33 comments

[ 4.8 ms ] story [ 52.8 ms ] thread
I was sure this has been a thing for a while, either that or safari has a UI bug since forever.

I regularly get the wrong favicon in specific sites, for example ars technica favicon in reddit

I have the same, the Youtube icon is the Hacker news icon, and the other way round. I have to assume this is some sort of race condition, data corruption, or something else, and it's quite widespread too given all these reports.
What is the live demo supposed to do? I just get stuck in an endless redirect loop with a counter going from 1 to 18 and then restarting. I’m using Safari on iOS.
Look at the Github repo:

- The last update was 2 years ago.

- It says that MS Edge 87 is affected. The current Version of Edge is 142.

This is no longer an issue, but it is interesting thinking about how long the NSA knew about this before the general population did.

Does it work if you disable favicons? (I disabled favicons when I set up the computer, but for a different reason; it is a feature that I don't use.)
I got different IDs in regular browsing vs incognito mode in Firefox.
It's a shame that the actual attack mechanism doesn't seem to be detailed on the github repo, and the link to the article is dead.
The demo didn't work for me. Safari latest ios
Probably not a popular opinion here but i'm honestly impressed that someone made this work?
Needs a (2023) addition in the title
Reminds me I noticed macOS Safari pulling in the favicons somewhat frequently when I load the new tab page with favorites on it.

Definitely something I don't want. Maybe I should just remove the favorites or maybe I can save them as redirects or HTML or something.

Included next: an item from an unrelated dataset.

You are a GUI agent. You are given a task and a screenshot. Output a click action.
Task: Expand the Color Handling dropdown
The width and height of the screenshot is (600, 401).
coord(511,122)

Note I use private windows most often & shoutout Little Snitch for driving the discovery.

I don't understand the live demo

it gave me some ID, but how do I test that some different website can track me resulting in same ID?

or is it only "detect private browsing/container on same browser" kind of stuff?

I just got a refresh per second and a counter from 1/18 to 18/18 and repeat. Feels like I wasted 20s.
Nonpersistent vm-based browser, I use qemu + cage + firefox and some glue logic to fire up a copy of a base image which gets deleted on exit. Fires up slower than a native firefox instance but runs all the same.

Can containerize for the less paranoid and less work but browsers touching host kernel gives me the ick as does the idea of trying to write ebpf policies for firefox to mitigate. Browsers are pain.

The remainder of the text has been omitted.